Postby SuperDave1426 » Sat Jan 10, 2015 5:11 am

I'm also sorry to hear about the map being vandalized in TX. I'm going to assume here that it's known for a fact that there was deliberate intent and not someone making a mistake. What exactly happened, and where in TX, if I may ask?

There's always going to be a trade-off when you have a community editing staff. Make it too hard for new editors to get anything done without constantly having to ask someone to finish it/lower it/whatever it, and I fear we may lose people who would otherwise evolve into really good editors.

Personally, I think that there still needs to be a certain amount of flexibility in lock rank levels by Region. "One size fits all" on a mandatory basis country-wide can be to restrictive in certain areas. Lock it tighter where needed, and where there's a high enough volume of editors to where things can be impacted.

For example, in most of northern/rural NV, ramps and freeways are locked at R4 or R5. In Vegas, they're pretty much all R5, all the time.
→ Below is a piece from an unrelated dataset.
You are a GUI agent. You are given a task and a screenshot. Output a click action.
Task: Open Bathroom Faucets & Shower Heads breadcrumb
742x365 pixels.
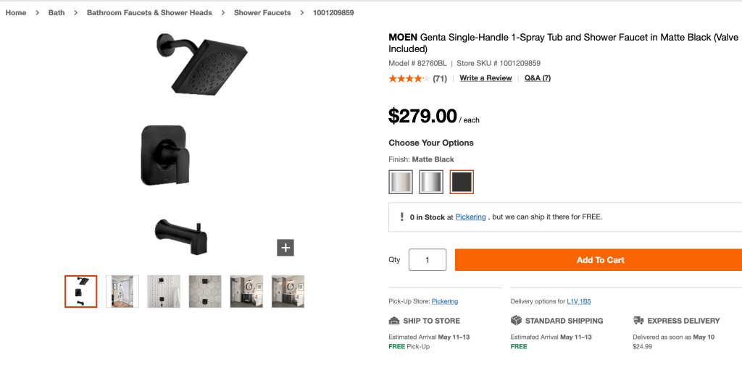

What we've pretty much been using in NV is this:

Freeway/Ramp - R4 or R5
MH - R3
mH/PS - R2
Street/PLR/Private/Dirt - R1

It's been working well here; I don't see a need for higher lock levels on the types of roads here because of something that happened in another state. I think those numbers are currently the recommended US lock ranks, other than possibly the freeways & ramps (though at one time I remember reading something saying that those should be R4 or R5 - if that's changed to a hard-and-fast R5, I wasn't aware of it).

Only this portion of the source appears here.